DO THIS: Rewrite the part of the entries that opens with the line containing "Task: Uncheck the 月 field checkbox" and closes with the line containing "click(x=1242, y=17)", replacing "Party Size" with "Group Size" and leaving all else unchanged.

[Element lookup records]
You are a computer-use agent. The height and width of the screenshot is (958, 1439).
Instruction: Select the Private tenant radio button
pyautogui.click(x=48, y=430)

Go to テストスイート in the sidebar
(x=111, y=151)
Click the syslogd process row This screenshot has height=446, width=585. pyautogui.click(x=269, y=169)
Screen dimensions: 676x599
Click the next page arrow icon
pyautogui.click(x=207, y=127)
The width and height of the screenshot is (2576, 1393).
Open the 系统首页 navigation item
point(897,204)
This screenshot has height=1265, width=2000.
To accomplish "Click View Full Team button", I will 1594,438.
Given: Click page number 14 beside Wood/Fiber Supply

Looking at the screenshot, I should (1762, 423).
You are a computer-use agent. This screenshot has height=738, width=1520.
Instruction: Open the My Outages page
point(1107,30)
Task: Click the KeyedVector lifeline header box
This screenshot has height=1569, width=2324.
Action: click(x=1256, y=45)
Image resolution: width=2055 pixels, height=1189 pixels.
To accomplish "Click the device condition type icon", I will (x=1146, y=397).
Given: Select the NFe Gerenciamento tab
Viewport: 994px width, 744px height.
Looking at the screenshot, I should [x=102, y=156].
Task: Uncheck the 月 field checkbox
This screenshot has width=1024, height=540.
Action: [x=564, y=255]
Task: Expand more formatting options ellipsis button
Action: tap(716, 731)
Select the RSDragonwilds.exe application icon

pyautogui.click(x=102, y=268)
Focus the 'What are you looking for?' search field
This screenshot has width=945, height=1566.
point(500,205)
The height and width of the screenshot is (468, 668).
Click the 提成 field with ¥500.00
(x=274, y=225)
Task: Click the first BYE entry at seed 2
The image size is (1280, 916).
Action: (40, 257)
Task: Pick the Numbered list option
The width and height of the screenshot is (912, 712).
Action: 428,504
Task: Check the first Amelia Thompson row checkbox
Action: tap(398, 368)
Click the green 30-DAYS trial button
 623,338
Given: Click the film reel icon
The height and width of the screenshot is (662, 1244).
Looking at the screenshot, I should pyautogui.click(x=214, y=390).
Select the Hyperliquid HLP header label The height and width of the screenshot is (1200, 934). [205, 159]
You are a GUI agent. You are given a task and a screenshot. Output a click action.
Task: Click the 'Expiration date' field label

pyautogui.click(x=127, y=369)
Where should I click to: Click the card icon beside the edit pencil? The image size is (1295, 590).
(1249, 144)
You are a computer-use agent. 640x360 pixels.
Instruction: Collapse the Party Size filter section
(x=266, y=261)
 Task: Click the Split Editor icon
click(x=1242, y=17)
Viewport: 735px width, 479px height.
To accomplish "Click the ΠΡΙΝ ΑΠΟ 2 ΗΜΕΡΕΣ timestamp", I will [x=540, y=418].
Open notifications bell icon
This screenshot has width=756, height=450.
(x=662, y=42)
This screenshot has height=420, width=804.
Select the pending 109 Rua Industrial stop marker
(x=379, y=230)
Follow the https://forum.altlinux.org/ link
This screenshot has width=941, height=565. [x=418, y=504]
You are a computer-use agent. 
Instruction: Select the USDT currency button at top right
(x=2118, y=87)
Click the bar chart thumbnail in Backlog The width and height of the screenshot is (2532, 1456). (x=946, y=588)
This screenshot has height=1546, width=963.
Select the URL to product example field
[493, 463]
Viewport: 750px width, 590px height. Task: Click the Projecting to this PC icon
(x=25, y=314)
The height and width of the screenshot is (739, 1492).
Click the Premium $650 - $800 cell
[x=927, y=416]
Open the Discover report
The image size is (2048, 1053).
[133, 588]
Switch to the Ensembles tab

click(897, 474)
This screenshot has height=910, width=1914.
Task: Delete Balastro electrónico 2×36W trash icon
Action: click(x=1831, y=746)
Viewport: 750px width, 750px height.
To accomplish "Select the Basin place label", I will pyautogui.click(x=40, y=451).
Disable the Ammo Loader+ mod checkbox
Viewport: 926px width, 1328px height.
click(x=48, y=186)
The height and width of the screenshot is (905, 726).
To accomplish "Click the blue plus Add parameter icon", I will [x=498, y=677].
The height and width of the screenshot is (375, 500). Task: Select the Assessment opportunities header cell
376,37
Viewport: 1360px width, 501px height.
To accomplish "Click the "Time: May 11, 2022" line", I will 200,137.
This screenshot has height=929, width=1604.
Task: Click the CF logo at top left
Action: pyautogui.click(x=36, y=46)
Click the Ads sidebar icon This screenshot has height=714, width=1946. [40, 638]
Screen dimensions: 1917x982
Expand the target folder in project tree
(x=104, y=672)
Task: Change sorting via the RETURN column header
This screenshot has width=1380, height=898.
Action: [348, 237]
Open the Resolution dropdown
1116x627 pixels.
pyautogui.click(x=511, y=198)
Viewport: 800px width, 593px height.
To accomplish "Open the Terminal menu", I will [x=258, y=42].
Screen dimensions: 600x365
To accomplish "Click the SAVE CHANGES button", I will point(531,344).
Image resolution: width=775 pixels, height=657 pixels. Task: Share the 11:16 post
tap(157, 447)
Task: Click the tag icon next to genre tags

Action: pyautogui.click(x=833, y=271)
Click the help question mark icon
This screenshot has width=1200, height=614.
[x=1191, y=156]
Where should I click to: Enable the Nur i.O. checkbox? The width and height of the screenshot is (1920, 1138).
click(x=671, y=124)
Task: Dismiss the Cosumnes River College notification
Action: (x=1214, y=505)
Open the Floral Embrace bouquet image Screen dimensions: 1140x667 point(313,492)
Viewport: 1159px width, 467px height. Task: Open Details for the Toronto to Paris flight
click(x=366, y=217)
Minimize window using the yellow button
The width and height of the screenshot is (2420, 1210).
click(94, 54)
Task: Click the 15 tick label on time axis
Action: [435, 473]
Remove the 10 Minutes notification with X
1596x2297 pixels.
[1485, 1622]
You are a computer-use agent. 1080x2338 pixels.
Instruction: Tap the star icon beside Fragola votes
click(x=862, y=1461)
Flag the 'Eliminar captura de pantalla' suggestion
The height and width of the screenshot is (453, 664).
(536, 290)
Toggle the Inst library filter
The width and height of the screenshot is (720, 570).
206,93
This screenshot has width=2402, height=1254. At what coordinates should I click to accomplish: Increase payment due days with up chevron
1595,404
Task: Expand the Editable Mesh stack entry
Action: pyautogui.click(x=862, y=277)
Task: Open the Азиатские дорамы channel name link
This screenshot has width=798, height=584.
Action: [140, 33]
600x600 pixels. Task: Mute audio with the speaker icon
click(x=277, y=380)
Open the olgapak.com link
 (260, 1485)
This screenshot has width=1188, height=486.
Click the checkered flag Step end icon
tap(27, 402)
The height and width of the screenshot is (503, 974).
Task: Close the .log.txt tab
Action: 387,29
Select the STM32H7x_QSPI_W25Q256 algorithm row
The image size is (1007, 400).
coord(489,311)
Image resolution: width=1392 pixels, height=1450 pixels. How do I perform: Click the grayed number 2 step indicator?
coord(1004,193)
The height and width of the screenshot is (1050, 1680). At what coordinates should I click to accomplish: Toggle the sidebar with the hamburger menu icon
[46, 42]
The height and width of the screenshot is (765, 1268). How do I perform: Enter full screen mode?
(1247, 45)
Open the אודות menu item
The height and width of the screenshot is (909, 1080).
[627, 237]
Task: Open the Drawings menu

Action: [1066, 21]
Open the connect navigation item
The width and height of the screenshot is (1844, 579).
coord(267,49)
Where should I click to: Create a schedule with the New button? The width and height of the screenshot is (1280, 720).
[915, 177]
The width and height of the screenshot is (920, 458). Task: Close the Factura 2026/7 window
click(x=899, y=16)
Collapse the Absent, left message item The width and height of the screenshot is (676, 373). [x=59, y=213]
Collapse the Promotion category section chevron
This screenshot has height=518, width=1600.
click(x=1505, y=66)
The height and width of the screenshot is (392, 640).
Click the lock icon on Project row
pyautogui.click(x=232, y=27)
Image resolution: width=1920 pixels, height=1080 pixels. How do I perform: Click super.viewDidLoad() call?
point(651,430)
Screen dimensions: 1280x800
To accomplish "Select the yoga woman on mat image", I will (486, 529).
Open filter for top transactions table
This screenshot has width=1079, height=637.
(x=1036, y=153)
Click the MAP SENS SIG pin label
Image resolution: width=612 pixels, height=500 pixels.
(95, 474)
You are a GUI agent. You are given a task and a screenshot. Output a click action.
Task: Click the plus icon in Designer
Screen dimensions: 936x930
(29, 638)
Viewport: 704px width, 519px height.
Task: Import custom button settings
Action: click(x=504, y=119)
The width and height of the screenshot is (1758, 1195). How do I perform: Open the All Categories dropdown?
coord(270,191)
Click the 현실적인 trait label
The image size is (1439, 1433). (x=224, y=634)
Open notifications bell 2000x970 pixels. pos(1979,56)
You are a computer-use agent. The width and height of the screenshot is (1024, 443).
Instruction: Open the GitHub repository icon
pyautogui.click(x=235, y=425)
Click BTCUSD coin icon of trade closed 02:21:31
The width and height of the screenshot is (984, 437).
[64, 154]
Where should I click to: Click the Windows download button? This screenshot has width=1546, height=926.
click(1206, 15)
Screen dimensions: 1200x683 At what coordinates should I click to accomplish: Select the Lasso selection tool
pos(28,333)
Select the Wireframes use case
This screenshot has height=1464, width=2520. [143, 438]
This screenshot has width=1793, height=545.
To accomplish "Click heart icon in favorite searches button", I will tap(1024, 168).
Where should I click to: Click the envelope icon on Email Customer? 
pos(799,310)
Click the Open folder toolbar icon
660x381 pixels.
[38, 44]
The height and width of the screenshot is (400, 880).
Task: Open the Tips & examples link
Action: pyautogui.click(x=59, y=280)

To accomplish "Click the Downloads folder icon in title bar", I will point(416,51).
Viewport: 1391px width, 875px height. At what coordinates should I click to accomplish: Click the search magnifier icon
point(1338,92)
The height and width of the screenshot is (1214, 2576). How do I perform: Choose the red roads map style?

REPLY:
Task: Uncheck the 月 field checkbox
This screenshot has width=1024, height=540.
Action: [x=564, y=255]
Task: Expand more formatting options ellipsis button
Action: tap(716, 731)
Select the RSDragonwilds.exe application icon

pyautogui.click(x=102, y=268)
Focus the 'What are you looking for?' search field
This screenshot has width=945, height=1566.
point(500,205)
The height and width of the screenshot is (468, 668).
Click the 提成 field with ¥500.00
(x=274, y=225)
Task: Click the first BYE entry at seed 2
The image size is (1280, 916).
Action: (40, 257)
Task: Pick the Numbered list option
The width and height of the screenshot is (912, 712).
Action: 428,504
Task: Check the first Amelia Thompson row checkbox
Action: tap(398, 368)
Click the green 30-DAYS trial button
 623,338
Given: Click the film reel icon
The height and width of the screenshot is (662, 1244).
Looking at the screenshot, I should pyautogui.click(x=214, y=390).
Select the Hyperliquid HLP header label The height and width of the screenshot is (1200, 934). [205, 159]
You are a GUI agent. You are given a task and a screenshot. Output a click action.
Task: Click the 'Expiration date' field label

pyautogui.click(x=127, y=369)
Where should I click to: Click the card icon beside the edit pencil? The image size is (1295, 590).
(1249, 144)
You are a computer-use agent. 640x360 pixels.
Instruction: Collapse the Group Size filter section
(x=266, y=261)
 Task: Click the Split Editor icon
click(x=1242, y=17)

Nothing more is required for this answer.